Implementing New Dataset Types

  1. Create a new dataset class in the datasets/ directory
  2. Inherit from the IndexedTarDataset base class
  3. Implement the data_generator() method, returning RetSample objects
  4. Implement the __repr__() method for debugging

Example Structure:

from nextstep.data.indexed_tar_dataset import IndexedTarDataset, RetSample

class MyCustomDataset(IndexedTarDataset):
    def __repr__(self):
        return f"MyCustomDataset(name={self.name}, ...)"
    
    def data_generator(self):
        # Your data loading logic here
        for index in self.index_generator():
            # Load and process sample
            sample = self._load_sample(index)
            yield RetSample(
                name=self.name,
                data_type=self.data_type,
                missing_indices=[],
                missing_urls_indices=[],
                missing_samples=0,
                index=index,
                url_index=self.index2indices(index),
                sample=sample,
                worker_id=self.worker_id,
                num_workers=self.num_workers,
            )

⚠️ Important: When data schema changes, adapt in datasets/ subclasses first.
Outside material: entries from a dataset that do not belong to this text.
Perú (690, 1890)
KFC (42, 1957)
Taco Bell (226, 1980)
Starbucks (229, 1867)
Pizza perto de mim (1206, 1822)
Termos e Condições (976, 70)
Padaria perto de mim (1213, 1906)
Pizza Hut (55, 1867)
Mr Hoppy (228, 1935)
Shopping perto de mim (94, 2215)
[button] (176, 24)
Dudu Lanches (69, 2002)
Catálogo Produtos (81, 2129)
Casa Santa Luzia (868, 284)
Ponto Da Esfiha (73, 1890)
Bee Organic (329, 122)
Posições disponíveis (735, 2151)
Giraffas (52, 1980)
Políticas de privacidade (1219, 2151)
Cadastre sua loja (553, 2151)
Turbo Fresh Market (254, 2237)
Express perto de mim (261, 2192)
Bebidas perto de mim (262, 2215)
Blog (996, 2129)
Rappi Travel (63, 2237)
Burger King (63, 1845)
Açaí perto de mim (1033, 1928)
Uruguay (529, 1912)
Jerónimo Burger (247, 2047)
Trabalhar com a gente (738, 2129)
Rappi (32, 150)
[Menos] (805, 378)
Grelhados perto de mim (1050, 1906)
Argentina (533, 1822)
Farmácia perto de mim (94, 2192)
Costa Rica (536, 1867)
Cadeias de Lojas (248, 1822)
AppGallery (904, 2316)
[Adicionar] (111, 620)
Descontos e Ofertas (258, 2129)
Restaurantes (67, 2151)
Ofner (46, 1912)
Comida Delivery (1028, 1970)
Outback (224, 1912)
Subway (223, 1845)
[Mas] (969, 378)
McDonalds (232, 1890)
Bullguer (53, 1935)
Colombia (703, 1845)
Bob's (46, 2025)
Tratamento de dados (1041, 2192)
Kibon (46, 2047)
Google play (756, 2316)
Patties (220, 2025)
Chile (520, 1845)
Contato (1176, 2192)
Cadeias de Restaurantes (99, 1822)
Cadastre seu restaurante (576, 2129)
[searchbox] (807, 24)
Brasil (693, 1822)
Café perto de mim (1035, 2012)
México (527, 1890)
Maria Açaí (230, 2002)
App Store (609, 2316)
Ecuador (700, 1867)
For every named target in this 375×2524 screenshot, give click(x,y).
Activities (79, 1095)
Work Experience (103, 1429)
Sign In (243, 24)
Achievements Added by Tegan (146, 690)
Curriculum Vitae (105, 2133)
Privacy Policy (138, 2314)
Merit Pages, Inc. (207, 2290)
Do not directly modify the base class protocol.


Data Flow Overview

Raw Data (JSON/images/etc.)
    ↓
build_wds.py (packing)
    ↓
WebDataset Format (tar files)
    ↓
gen_meta (generate metadata)
    ↓
warmup_data (warm up indexes, optional)
    ↓
IndexedTarDataset subclass (reading)
    ↓
Training Usage

Detailed Flow:

  1. Packing: Convert raw data to WebDataset tar format using build_wds.py
  2. Metadata Generation: Run gen_meta to generate meta.json with sample statistics
  3. Index Warming (Optional): Run warmup_data to pre-build .index files
  4. Data Loading: Dataset classes inherit from IndexedTarDataset and use the indexes to efficiently load samples
  5. Training: Samples are streamed to the training loop

Troubleshooting

Slow First Read

Problem: First read of a tar file is very slow.

Solutions:

  • Run warmup_data to pre-build indexes before training
  • Ensure .index files are in the same directory as tar files
  • Check if tar files are on slow storage (consider using local cache)

Index Cache Issues

Problem: Index cache is out of date or corrupted.

Solutions:

  • Delete .index files and let the system rebuild them
  • Ensure tar files haven't been modified after index creation
  • Check disk space and permissions for index file creation

Memory Issues

Problem: Out of memory when loading data.

Solutions:

  • Use mmap backend instead of memory backend (requires local files)
  • Reduce lru_size parameter in dataset initialization
  • Check if multiple workers are loading the same large tar files simultaneously

Distributed Training Data Overlap

Problem: Multiple workers or GPUs are reading the same samples.

Solutions:

  • Ensure you're using IndexedTarDataset base class correctly
  • Don't manually shuffle or split data in subclasses
  • Check that rank and world_size are set correctly

Missing Samples

Problem: Some samples are skipped during training.

Solutions:

  • Check RetSample.missing_samples to see how many samples were skipped
  • Use skip_sample() when a sample fails to load
  • Use success_sample() to reset the missing sample counter
  • Check logs for specific error messages

Related Documentation

  • Dataset Classes: nextstep/datasets/ - Concrete dataset implementations
  • Data Configuration: configs/README.md - How to configure datasets for training
  • Training Engine: nextstep/engine/train_nextstep_ds.py - Training script that uses datasets
  • Data Zoos: nextstep/data_zoos.py - Dataset registry and metadata management

Summary

Core concepts of the data loading system:

  1. IndexedTar: Core indexing engine that parses tar files and builds position indexes
  2. IndexedTarSamples: Organizes files into samples based on keys
  3. IndexedTarDataset: Base class for distributed training datasets with worker management
  4. Metadata: meta.json files contain sample statistics for efficient data access
  5. Index Caching: .index files cache parsed indexes to avoid repeated parsing

The system is designed for efficiency and scalability, supporting both local and remote storage, with automatic handling of distributed training complexities.